As columns began to emerge at the Baskin Law Center, Belmont and community officials broke ground on an even larger building less than a block away Friday.

The groundbreaking was the first official event for the future building on Wedgewood and 15th avenues, tentatively called the Wedgewood Academic Center.

The building, set to be the largest in the university’s history, will house most of the College of Arts and Sciences and the School of Religion when completed in the fall of 2014. It is expected to cost around $76.5 million and include a 430-car parking garage.

The five-floor facility is slated to have 188,000 square feet of space and “will be the heart of this great campus,” said Dr. Bryce Sullivan, dean of the College of Arts and Sciences. It will also house 30 classrooms, all with room for at least 24 students, a new dining facility, a 300-seat chapel and a conference room with views of the Nashville skyline.

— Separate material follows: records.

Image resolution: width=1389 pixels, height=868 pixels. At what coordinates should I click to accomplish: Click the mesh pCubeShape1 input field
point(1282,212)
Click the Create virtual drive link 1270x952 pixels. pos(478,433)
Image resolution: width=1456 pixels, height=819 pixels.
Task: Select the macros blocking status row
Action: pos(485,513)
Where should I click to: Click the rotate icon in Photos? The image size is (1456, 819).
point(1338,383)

Before the groundbreaking, Belmont President Dr. Bob Fisher noted the yearlong process that included input from student government, faculty and staff and helped develop the building’s features and design.

“I think the process we used this year is a model we can use in the future,” said Fisher.

Sullivan said during the event how the facility will be a continuation of Belmont’s and the College of Arts and Sciences’ emergence from Blanton Hall, once the main academic building on campus that was destroyed in a 1972 fire.

“Beauty has indeed come out of the ashes of Blanton Hall,” he said.

Congressman Jim Cooper and Mayor Karl Dean also participated in the event and spoke before the groundbreaking. Dean jokingly called the university “Nashville’s own stimulus program” for its continued construction and development.

“Belmont has truly been an ideal citizen of the city of Nashville.” he said.